Phase II: Chemotherapy Bath

After CRS any remaining cancer cells are destroyed with heated chemotherapy immediately after surgery to extend survival and prevent cancer recurrence. The chemotherapy drug is circulated at 42 degree centigrade for best effect.

How The Hipec Machine Works?

  • Surgeons place tubes into the abdominal cavity and connect them to the perfusion system, which heats the chemotherapy solution and pumps it to and from the body.
  • As the solution flows through the machine, a heating element raises it to between to about 40 to 42C. Cancer cells start to die when heated to around this temparature, while normal cells can survive up to 43.9C.
  • A doctor massages the abdomen by hand or mixes the liquid regularly to ensure the solution is fully mixed. This step helps the drugs reach remaining cancer cells.
  • This process continues for about 60 to 90 min.
  • When this is finished, surgeons drain the medicated solution from the body.
  • The cavity is rinsed with only a saline solution to clear all the drugs before the catheter is removed and incision is closed.
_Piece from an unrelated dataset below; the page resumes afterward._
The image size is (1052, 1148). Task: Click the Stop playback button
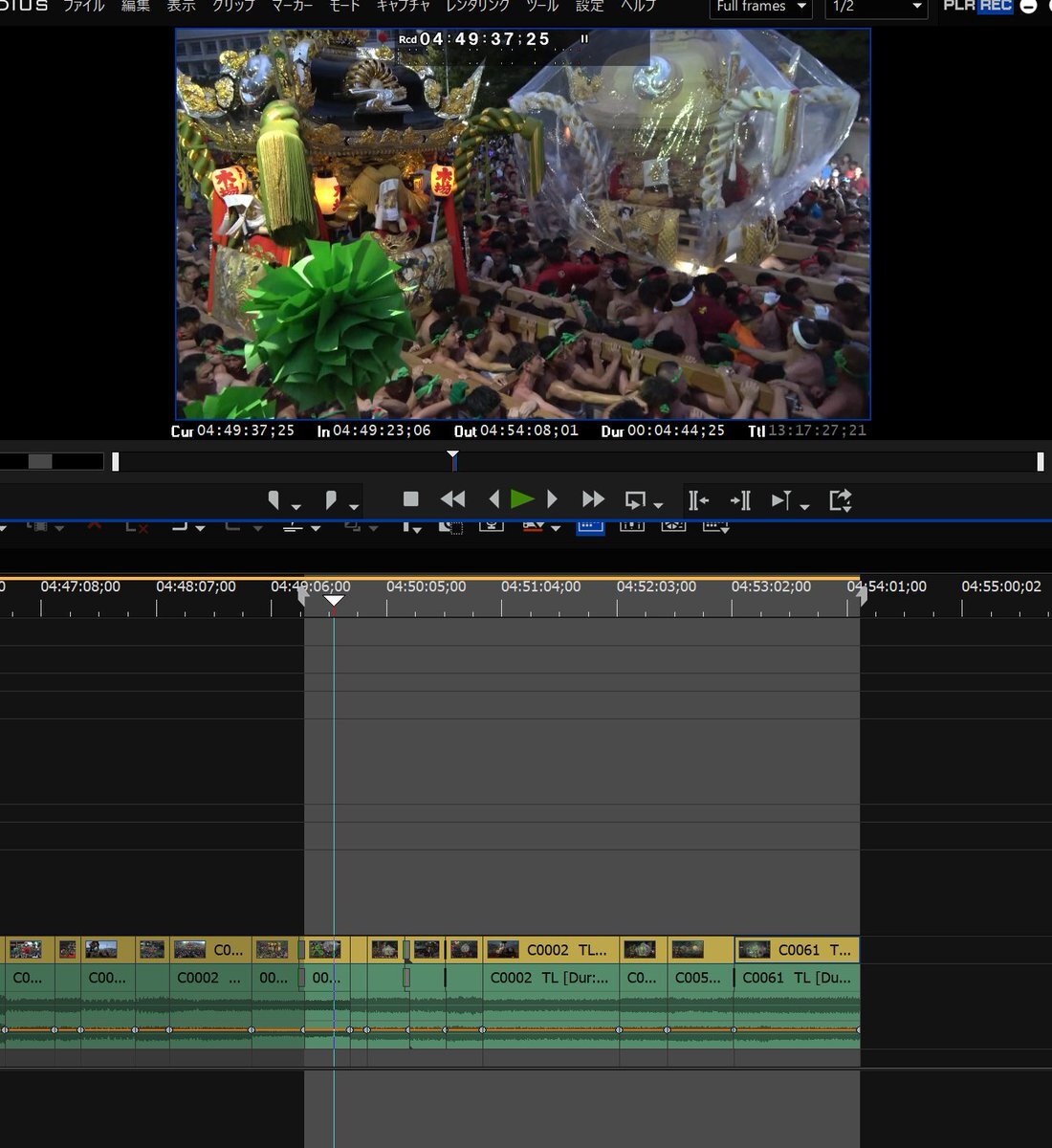click(x=411, y=499)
The entire procedure, including CRS and HIPEC, may take between 6 and 12 hours to complete based on the amount of cancer. The more the cancer has spread within the abdomen, the longer surgery will take.

Recovery

HIPEC is a major procedure and after this surgery, you should expect a recovery time of several months. Your treatment team will go over everything you need to know about the recovery process, including how to care for your incision wounds and encourage healing.

The most difficult aspect of recovery is fatigue. It will likely take two to three months until you begin to feel back to normal again. Until then, it is important to follow the advise on nutrition and stay active.